In accordance with one aspect of the present invention, pellets 170 comprise a bioactive agent, as described hereinabove, disposed in a biodegradable binder, such as polycaprolactone or polylactic acid. Pellets 170 are sized to advance through lumen 168 freely and without bunching, so that when push rod is retracted in the proximal direction past the proximal edge of passageway 169, a single pellet 170 passes into lumen 166 of tube 161. While pellets 170 are illustrative spherical, it is to be understood that the bioactive agent may be readily formed into any of a number of other shapes, such as rods, cones, granules, etc., and that the above-described delivery system may be readily adapted to such other pelletized forms. Referring now to FIGS. 12A to 12D, operation of the apparatus of FIGS. 11 is described. Apparatus including end effector 160 first is disposed within an internal organ, such as the left ventricle, as described hereinabove with respect to FIGS. 7A to 7C.
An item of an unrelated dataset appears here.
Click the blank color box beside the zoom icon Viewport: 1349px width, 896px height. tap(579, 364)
End effector 160 then is oriented so as to be positioned at a desired angle, e.g. perpendicular, to tissue T to be treated. While end effector 160 is being maneuvered into position, push rod 165 is extended so that distal endface 171 extends past the distal edge of passageway 169, thereby confining pellets 170 within lumen 168. End effector 160 is urged in the distal direction to form needle track N, and so that tip 162 penetrates tissue T until catheter 164 abuts against the endocardium (shown in FIG. 12A) . Push rod 165 then is retracted in the proximal direction, so that distal endface 171 is positioned proximally of the proximal edge of passageway 169. This in turn permits a single pellet 170 to advance through passageway 169 into lumen 166, as shown in FIG. 12B. Because pellets 170 are preferably only slightly smaller than the diameter of lumen 166, when a single pellet 170 has advanced into lumen 166, it will block other pellets from passing through passageway 169 into lumen 166. Alternatively, pellets 170 may be sized so that a predetermined number of pellets pass into lumen 166 each time push rod 165 is retracted proximally.
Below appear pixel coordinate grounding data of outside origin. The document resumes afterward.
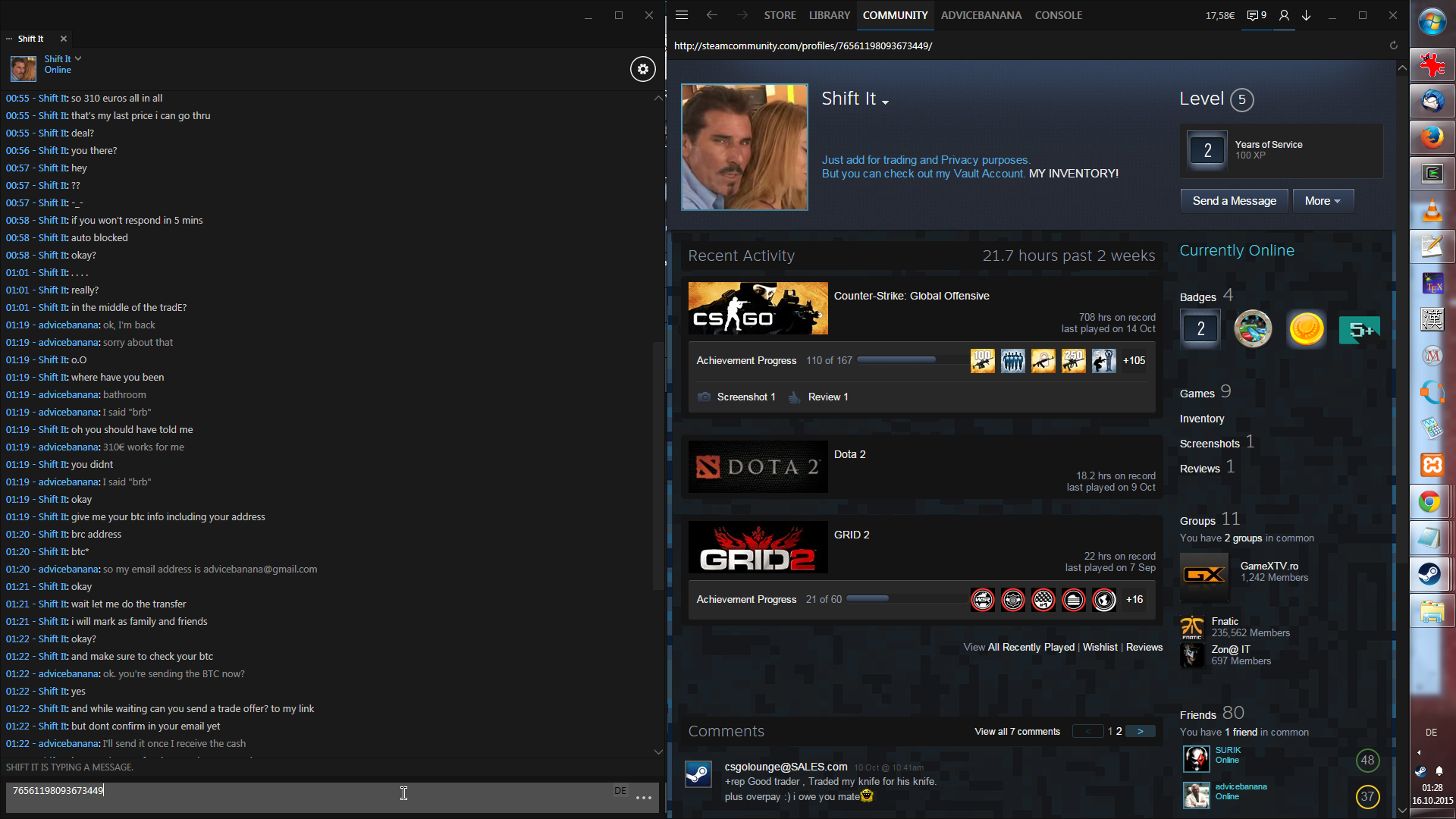The width and height of the screenshot is (1456, 819).
Task: Open the Chrome icon in taskbar
Action: click(x=1431, y=502)
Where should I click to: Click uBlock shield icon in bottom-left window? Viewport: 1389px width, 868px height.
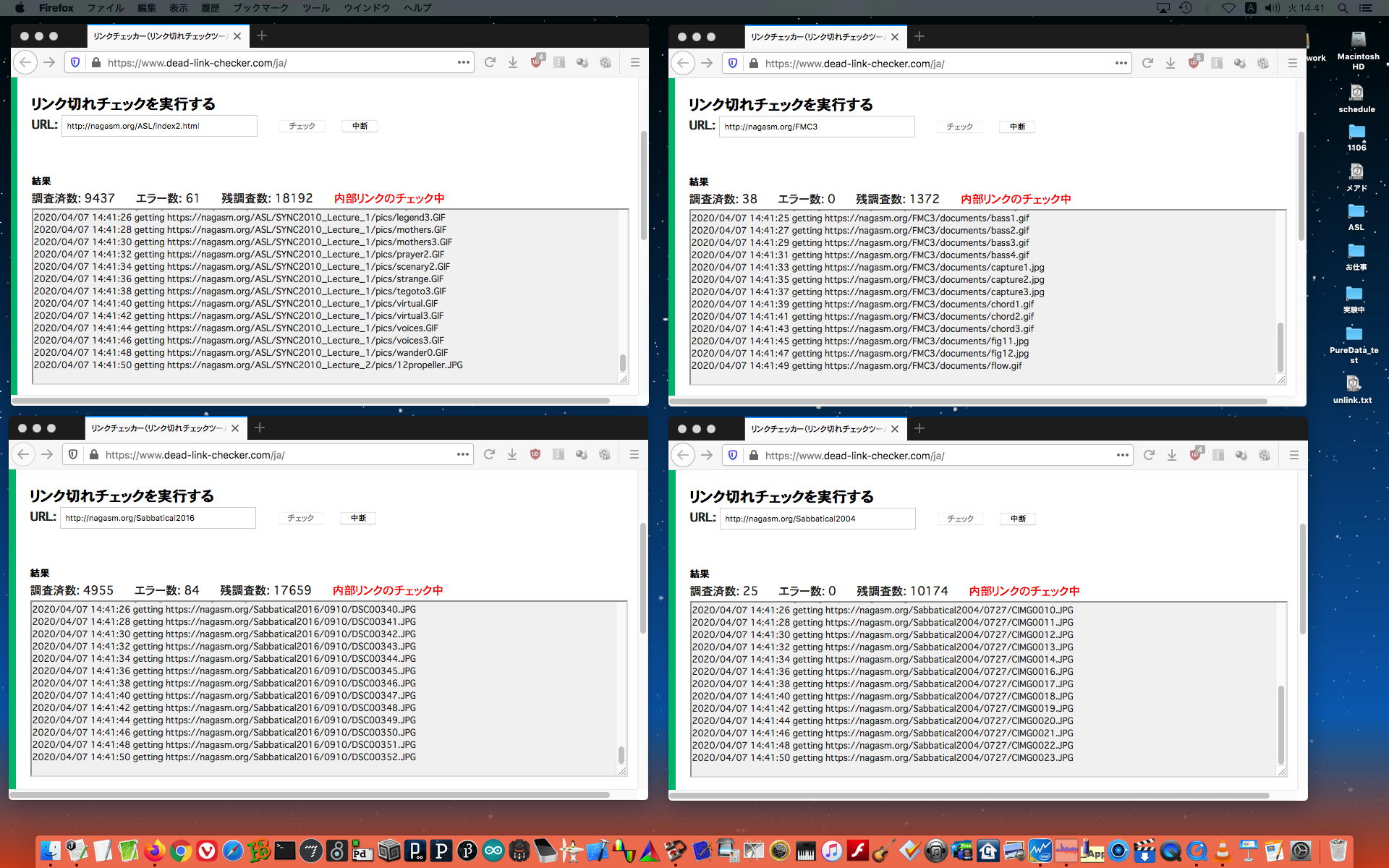(535, 455)

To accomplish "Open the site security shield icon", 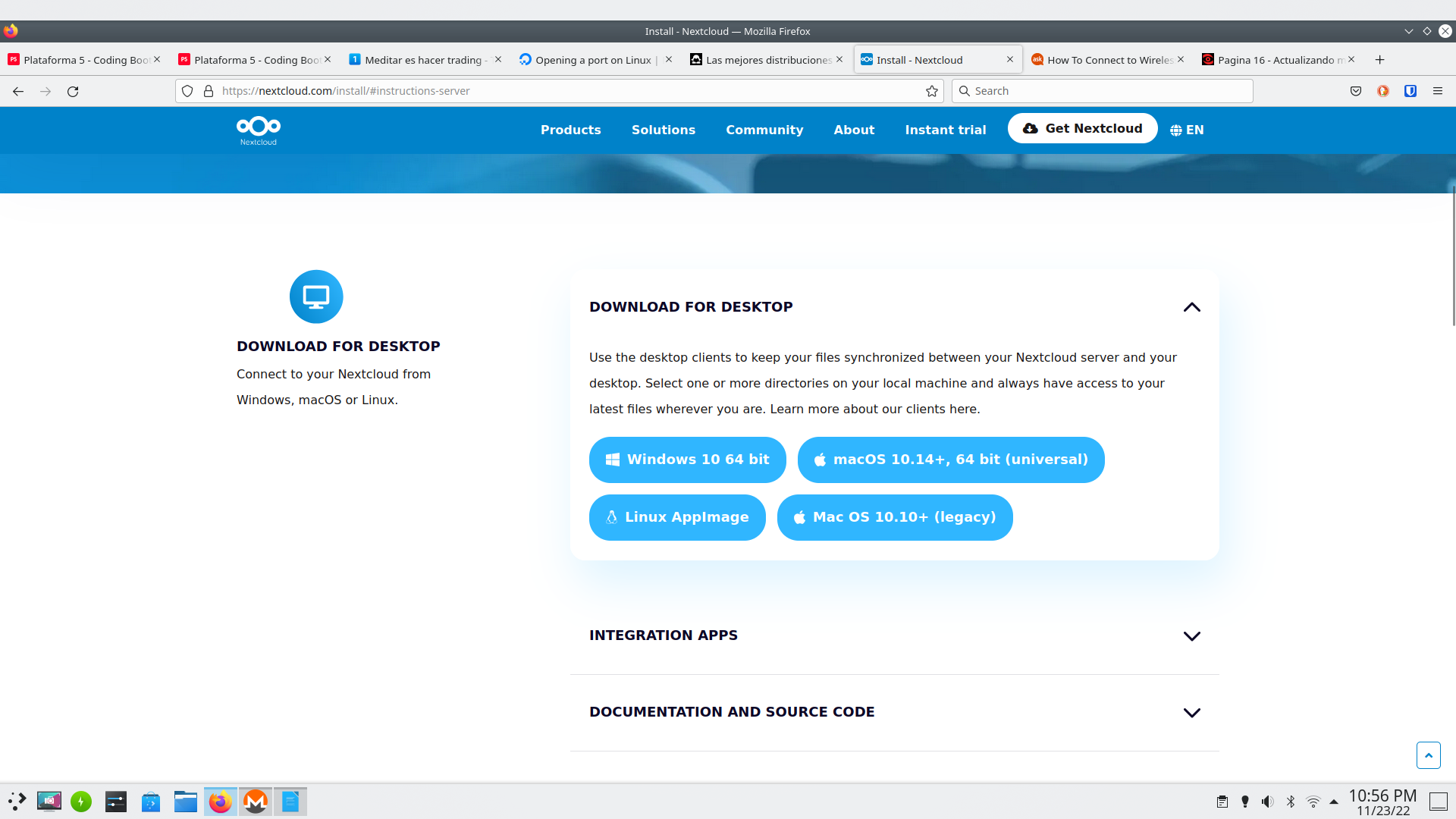I will point(187,91).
Push rod 165 then is driven in the distal direction, urging pellet 170 to the end of needle track N, as illustrated in FIG. 12C. If RF electrodes are provided on tip 162, such electrodes may be energized to necrose a predetermined thickness of tissue in the vicinity of tip 162. End effector 160 then is withdrawn, leaving pellet 170 within needle track N in tissue T. As described hereinabove, pellet 170 preferably comprises a biodegradable substance that elutes a suitable bioactive agent into the tissue surrounding the pellet over a preselected period of
time. It is expected that by depositing a bioactive substance within tissue T, tissue revascularization and growth may be stimulated, as described hereinabove. End effector 160 then is moved to another location and the foregoing process repeated to seed a plurality of pellets 170.
While preferred illustrative embodiments of the invention are described above, it will be apparent to one skilled in the art that various changes and modifications may be made therein without departing from the invention, and the appended claims are intended to cover all such changes and modifications that fall within the true spirit and scope of the invention.